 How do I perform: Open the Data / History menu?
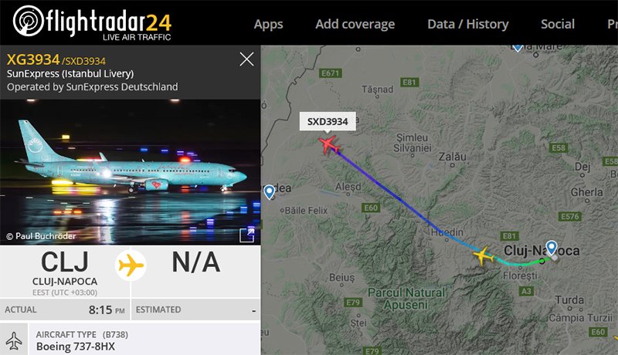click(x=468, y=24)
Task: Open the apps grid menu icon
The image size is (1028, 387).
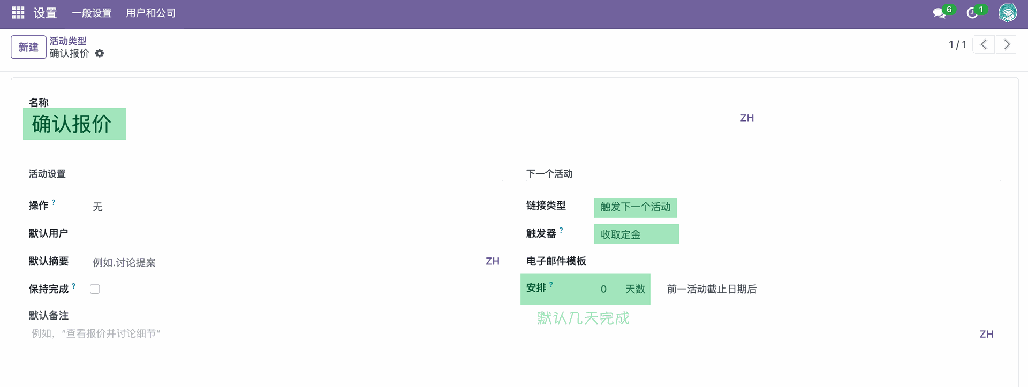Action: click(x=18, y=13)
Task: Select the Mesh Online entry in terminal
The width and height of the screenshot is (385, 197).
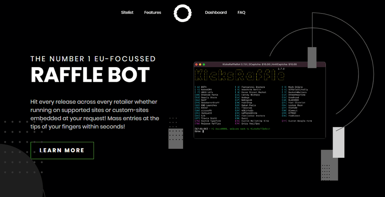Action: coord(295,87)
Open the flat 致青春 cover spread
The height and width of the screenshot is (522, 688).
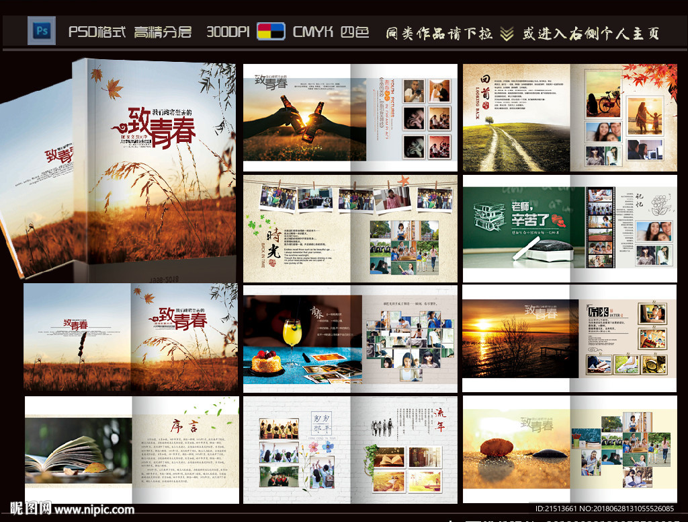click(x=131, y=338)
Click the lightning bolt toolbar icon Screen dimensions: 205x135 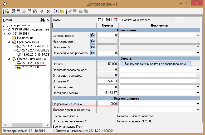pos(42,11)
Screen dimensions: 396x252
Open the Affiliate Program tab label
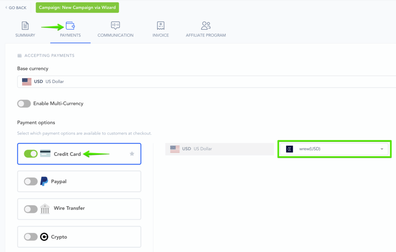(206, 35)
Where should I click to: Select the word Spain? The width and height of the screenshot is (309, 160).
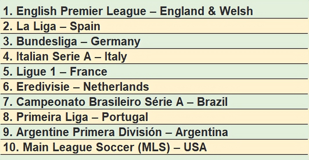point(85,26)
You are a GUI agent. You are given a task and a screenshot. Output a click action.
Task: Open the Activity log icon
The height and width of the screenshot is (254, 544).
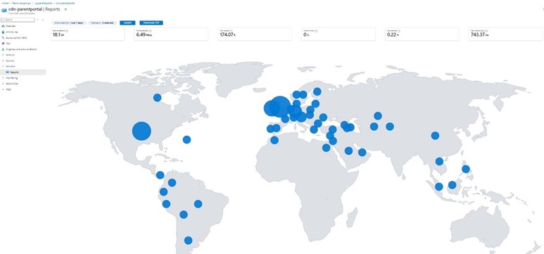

◇ ◇ ◇ ◇

Reproduce nothing but the lines from the line containing "Where should I" through the last line of the data above, exactly as written and without pictures.

Completed exercise |
Where should I click to: Select the word Spain? The width and height of the screenshot is (309, 160).
point(85,26)
You are a GUI agent. You are given a task and a screenshot. Output a click action.
Task: Open the Activity log icon
The height and width of the screenshot is (254, 544).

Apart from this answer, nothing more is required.